The “protection and stewardship” of satellite spectrum allocations was a recommendation that emerged from the previous National Space Council meeting in February at NASA’s Kennedy Space Center. That recommendation called on the Commerce Department to work with industry and the council to “develop and advocate, and to the extent possible, implement spectrum management policies that make U.S. space-related industries more competitive globally.”
That recommendation received less attention than others at the meeting, though, than other issues, such commercial remote sensing regulatory reform and consolidation of regulatory activities within the Office of Space Commerce in the Commerce Department. It is, though, a priority for the Commerce Department, an official said during a later panel discussion.
“There is a concern within the administration” about protecting satellite applications even while trying to also facilitate 5G services, said Earl Comstock, director of the office of policy and strategic planning at the Commerce Department. “We don’t want to discover that we’ve stunted the growth of that market by denying them spectrum that might be needed.”
Pace touched on a number of other issues in his speech, including “urgent regulatory reforms” in launch and remote sensing, the latter an area he helped developed in the early 1990s. “As one of the guys who was there in ’93, I can tell you the regulations we did then are grossly inadequate for what we’re trying to do today,” he said.
In the later panel, Comstock mentioned as one example of remote sensing regulatory issues the need for companies like SpaceX to obtain a license to provide live video for cameras mounted on the upper stages of their rockets. SpaceX was forced to cut off such video from a March 30 Falcon 9 launch because of restrictions in a NOAA license rushed through the approvals process.
He indicated that the need for the license stemmed from the Feb. 6 launch of a SpaceX Falcon Heavy rocket, whose upper stage broadcast live video from orbit for several hours. “People reviewed that and realized that there was a remote sensing issue connected with the second stage of that,” he said. The license for the March 30 launch, he said, was rushed through in four days but had a restriction on live video. “Now we’re actively working with them on a longer-term solution to this issue.”
Legislation that would reform commercial remote sensing passed the House April 24 as part of the American Space Commerce Free Enterprise Act. The Senate is expected to address those issues in its own commercial space bill, yet to be introduced.
The recommendations from the February National Space Council meeting called on the Secretary of Commerce to propose “legislative changes” for commercial remote sensing regulatory reform. Comstock, though, said that effort is being done at the level of the National Space Council. “The position that gets advanced by the administration, which is still under development, will be a whole-of-government approach,” he said, and didn’t discuss if there’s coordination with the House and Senate to harmonize their bills with the council.
Another issue in Pace’s speech is a new space traffic management policy, which Vice President Mike Pence announced in an April 16 speech at the 34th Space Symposium.

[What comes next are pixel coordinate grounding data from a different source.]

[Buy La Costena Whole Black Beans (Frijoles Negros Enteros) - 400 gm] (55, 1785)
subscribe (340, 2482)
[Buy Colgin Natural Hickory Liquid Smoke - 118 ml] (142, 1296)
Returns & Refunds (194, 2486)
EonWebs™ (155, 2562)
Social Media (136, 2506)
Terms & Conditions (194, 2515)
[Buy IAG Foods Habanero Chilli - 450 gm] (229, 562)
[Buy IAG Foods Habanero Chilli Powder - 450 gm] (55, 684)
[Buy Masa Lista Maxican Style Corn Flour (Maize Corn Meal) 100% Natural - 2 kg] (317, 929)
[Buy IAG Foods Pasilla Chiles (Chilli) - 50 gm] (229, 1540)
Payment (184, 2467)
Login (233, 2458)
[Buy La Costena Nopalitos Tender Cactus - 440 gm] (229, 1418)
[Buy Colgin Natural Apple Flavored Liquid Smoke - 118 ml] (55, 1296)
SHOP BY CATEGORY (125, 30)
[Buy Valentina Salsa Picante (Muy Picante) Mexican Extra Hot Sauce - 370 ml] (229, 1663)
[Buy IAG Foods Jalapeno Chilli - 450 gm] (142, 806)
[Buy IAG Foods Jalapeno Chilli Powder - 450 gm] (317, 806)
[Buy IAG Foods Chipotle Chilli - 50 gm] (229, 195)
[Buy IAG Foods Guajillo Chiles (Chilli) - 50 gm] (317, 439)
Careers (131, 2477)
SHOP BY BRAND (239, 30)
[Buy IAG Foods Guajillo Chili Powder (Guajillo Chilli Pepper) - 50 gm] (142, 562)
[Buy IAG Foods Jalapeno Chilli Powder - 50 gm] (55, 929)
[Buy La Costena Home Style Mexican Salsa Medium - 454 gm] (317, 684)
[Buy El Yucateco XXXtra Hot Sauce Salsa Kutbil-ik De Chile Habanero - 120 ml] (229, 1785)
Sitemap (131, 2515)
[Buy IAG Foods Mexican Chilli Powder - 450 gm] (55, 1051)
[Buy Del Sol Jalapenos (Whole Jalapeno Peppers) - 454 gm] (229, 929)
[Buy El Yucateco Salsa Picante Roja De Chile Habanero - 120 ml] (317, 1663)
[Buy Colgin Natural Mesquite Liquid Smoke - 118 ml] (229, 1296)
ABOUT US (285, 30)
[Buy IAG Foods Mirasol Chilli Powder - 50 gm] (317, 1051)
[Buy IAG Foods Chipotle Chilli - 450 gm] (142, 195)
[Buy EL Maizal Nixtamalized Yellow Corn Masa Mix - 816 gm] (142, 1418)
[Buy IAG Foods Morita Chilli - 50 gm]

That policy, Pence said, would give the Commerce Department the responsibility for providing collision warnings to civil and commercial satellite operators, a role currently carried out by the Defense Department.
That policy is completed, Pace said, and awaiting formal approval by the president. “As the saying goes, it’s on that large piece of furniture known as the president’s desk,” he said. “I’m hoping that we’ll have an announcement fairly soon.”